In the Mission / Presidio chain, the Presidio de San Francisco (1776) comes 9th and is the 3rd of four pairings of Missions and Presidios:
- Mission San Diego de Alcalá and the Presidio de San Diego (1769)
- Mission San Carlos Borromeo de Carmelo and the Presidio de Monterey (1770)
- Mission San Francisco de Asís and the Presidio de San Francisco (1776)
- Mission Santa Bárbara (1786) and the Presidio de Santa Barbara (1782)
It was here in 1776, that Spanish soldiers and their families settled and lived on the windy, harsh, sand-covered environment that frequently ripped apart thatched buildings and drove civilian inland to Mission Dolores where the weather was more tolerable. Under Spanish control, soldiers built an adobe fort (Fort Point) at the entrance to San Francisco’s harbour to protect the complex.
The United States seized the fort in 1846 at the beginning of the Mexican-American War, as part of their campaign to take Northern California. Within a matter of days, the U.S. controlled San Francisco, Sonoma, and Sacramento. During this period the Presidio saw little action because the U.S.-Mexico war was over before the Presidio officially opened under U.S. control in 1848.

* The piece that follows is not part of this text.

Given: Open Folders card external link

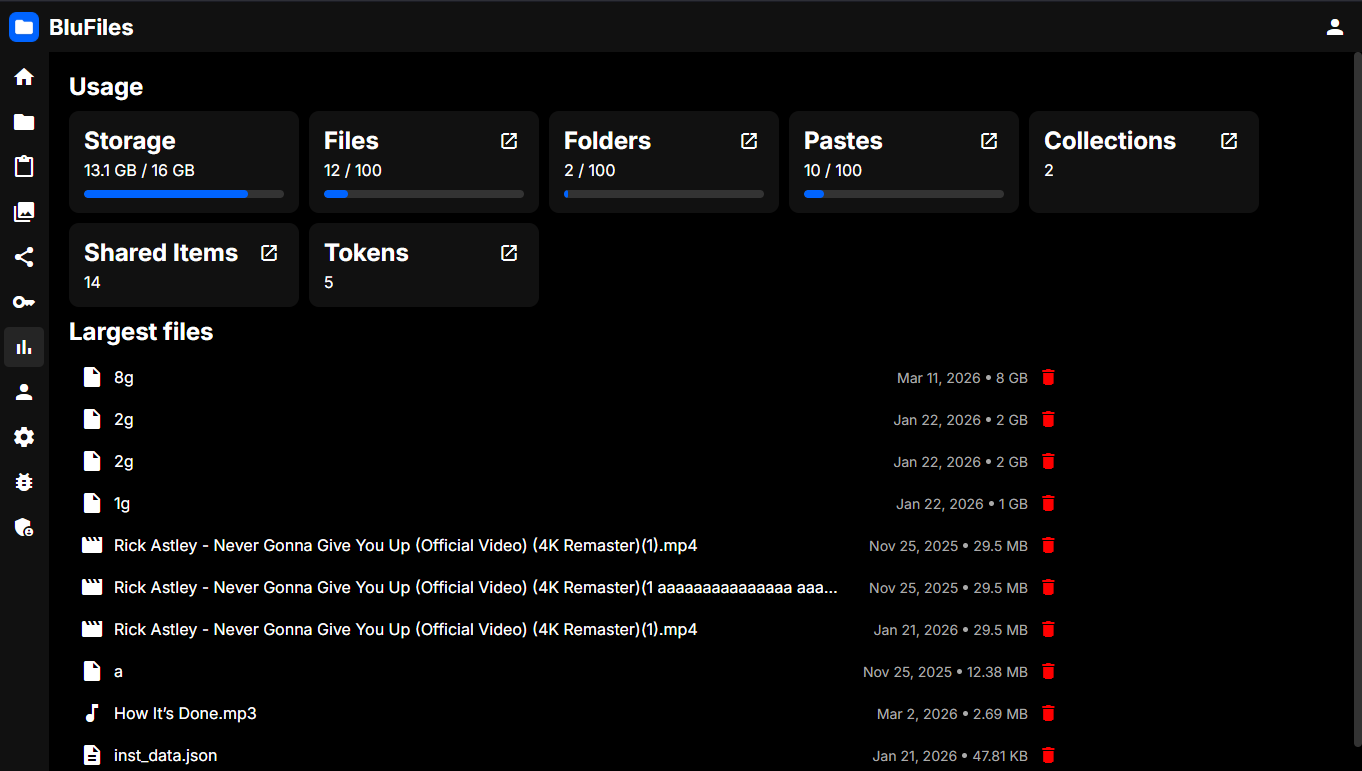Looking at the screenshot, I should coord(749,141).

For the next 150-years, the Presidio remained an active military installation (until 1995). It was the center for defence of the Western U.S. during World War II and it was here that the order was given by Roosevelt to intern Japanese-Americans after the bombing of Pearl Harbour. In the Presidio Visitor Center you can see a copy of the orders signed by Roosevelt.

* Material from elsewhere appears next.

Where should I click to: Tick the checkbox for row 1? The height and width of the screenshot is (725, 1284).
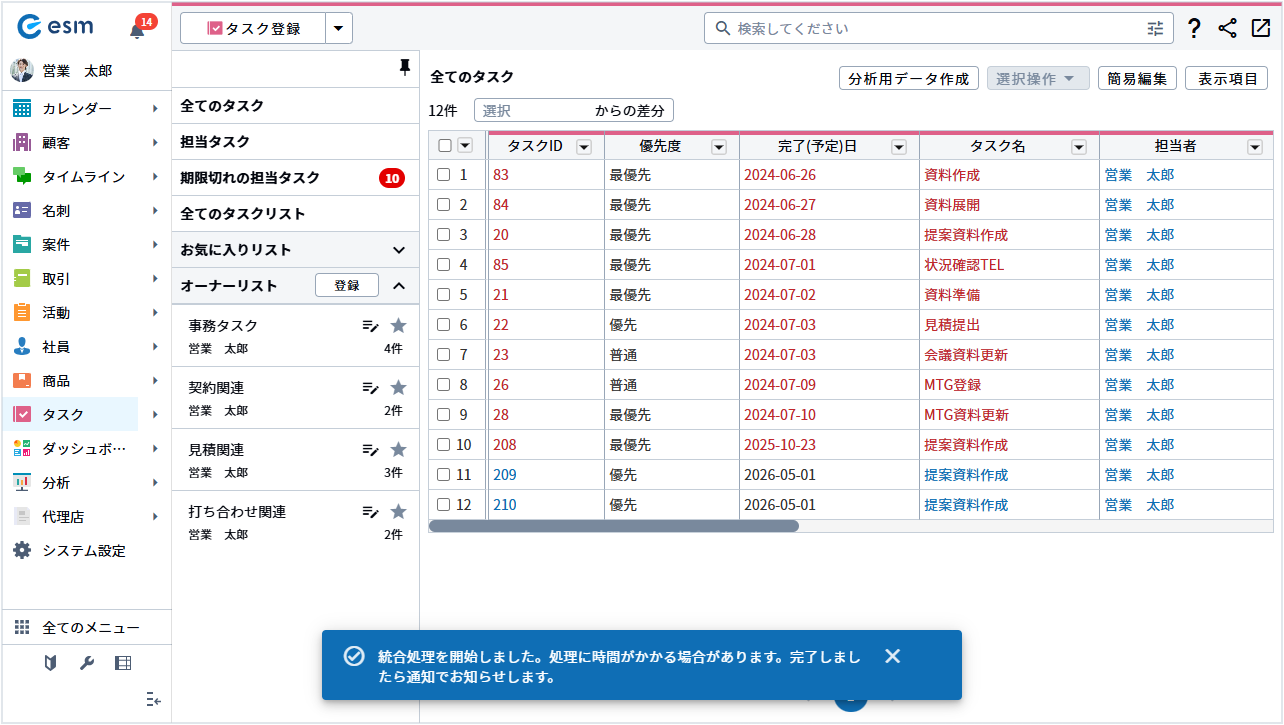pos(444,175)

These days, the Presidio now sits in the middle of Golden Gate Park and is home to a number of tourist attractions: the National Cemetery, the Walt Disney Family Museum, the Battery Chamberlin, Fort Point, Crissy Field, the Golden Gate Bridge Pavilion, etc.
There are also lots of hidden secrets in Presidio Park and a few “unofficial” cemeteries outside the National Cemetery.

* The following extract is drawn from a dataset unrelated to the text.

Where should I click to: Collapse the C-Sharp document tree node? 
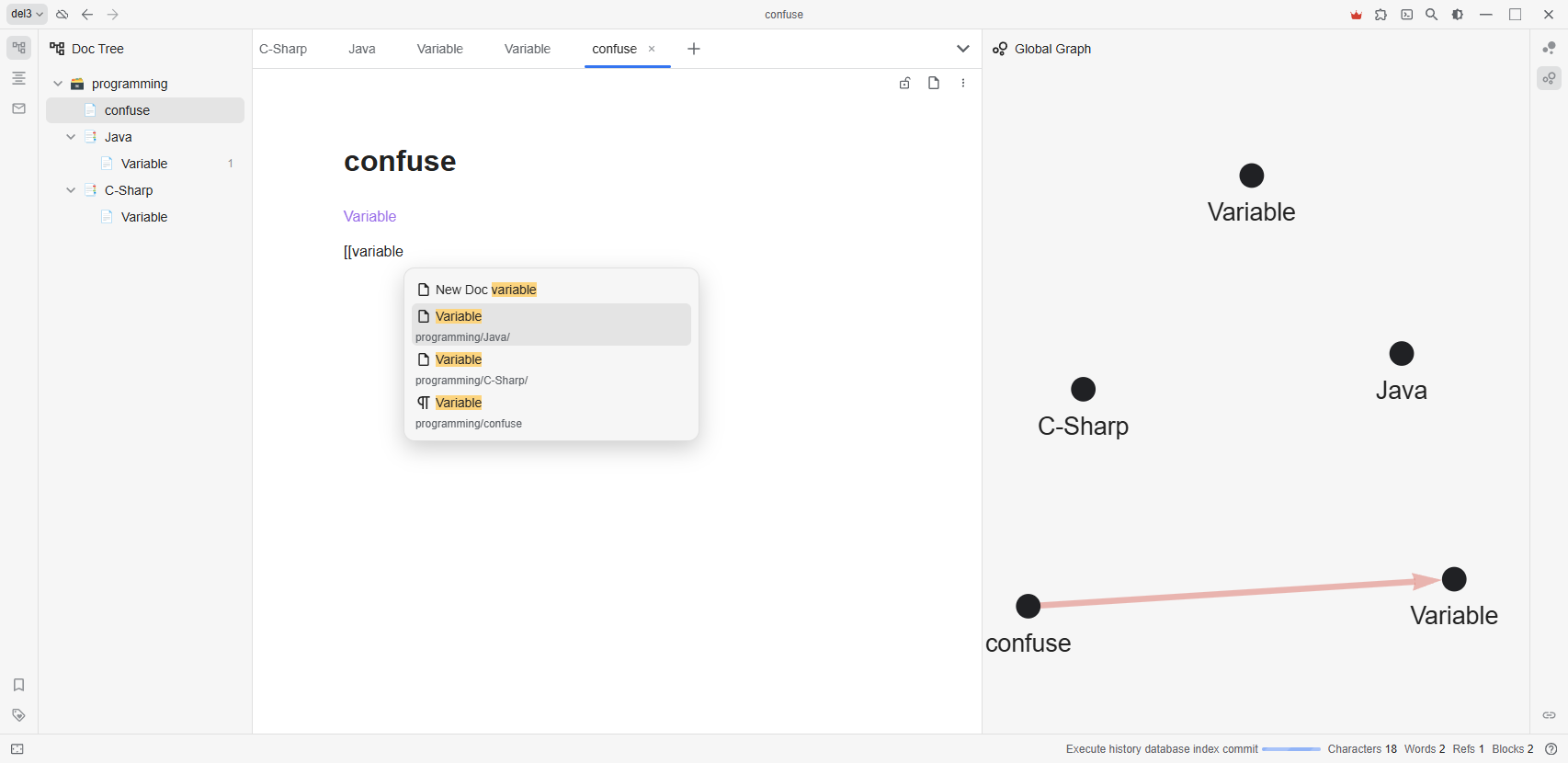(71, 190)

Buried under the debris left by a missile site and later a parking lot, the San Francisco Marine Hospital had its own site where they buried sailors who passed through SF but never left… young foreigners with no families or money (1881-1912). The location of this cemetery was unknown for a number of years until it was discovered in 1989 and kept secret until 1996 when the military left. It’s thought that between 600-700 people are buried here in unmarked pauper graves.